> **PROBLEM**
Return every line of the records that contains the word "Primary", matching its case exactly.

> **RECORDS FOR PROCESSING**

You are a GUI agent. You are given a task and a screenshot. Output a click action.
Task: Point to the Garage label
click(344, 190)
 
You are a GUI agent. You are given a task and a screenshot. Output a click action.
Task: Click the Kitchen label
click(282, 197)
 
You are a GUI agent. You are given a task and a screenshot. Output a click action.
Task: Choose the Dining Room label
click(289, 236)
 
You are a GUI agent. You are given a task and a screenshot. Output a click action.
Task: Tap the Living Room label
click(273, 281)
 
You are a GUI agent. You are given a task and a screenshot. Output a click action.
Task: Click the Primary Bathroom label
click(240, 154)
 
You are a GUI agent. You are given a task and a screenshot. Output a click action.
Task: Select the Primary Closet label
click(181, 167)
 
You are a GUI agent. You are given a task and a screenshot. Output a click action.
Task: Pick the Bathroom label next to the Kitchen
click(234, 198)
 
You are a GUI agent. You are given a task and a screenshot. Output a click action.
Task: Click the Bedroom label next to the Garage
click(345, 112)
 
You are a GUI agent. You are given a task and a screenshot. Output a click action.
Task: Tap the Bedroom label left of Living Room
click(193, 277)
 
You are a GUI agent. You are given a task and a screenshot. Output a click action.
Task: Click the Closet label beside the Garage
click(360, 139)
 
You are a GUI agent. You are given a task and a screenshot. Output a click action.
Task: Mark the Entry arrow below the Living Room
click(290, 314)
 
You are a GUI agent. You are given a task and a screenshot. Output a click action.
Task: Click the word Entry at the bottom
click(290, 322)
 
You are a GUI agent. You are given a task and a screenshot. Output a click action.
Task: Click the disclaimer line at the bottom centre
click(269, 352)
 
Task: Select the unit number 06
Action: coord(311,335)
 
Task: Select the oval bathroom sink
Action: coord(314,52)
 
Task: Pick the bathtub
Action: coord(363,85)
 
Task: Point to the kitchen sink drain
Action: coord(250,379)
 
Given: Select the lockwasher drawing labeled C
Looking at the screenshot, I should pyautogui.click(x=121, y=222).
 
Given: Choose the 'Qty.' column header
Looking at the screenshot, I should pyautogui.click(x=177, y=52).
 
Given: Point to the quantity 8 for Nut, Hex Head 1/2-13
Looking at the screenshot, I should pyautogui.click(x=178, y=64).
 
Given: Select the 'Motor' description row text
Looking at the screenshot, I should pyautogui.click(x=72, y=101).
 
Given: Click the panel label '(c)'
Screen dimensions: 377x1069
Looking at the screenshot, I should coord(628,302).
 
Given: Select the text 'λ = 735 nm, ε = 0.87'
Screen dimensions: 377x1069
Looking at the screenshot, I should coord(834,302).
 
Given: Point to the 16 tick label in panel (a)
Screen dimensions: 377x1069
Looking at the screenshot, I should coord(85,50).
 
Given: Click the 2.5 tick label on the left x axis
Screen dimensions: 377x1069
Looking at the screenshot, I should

> **EXERCISE ANSWER**
Task: Click the Primary Bathroom label
Task: Select the Primary Closet label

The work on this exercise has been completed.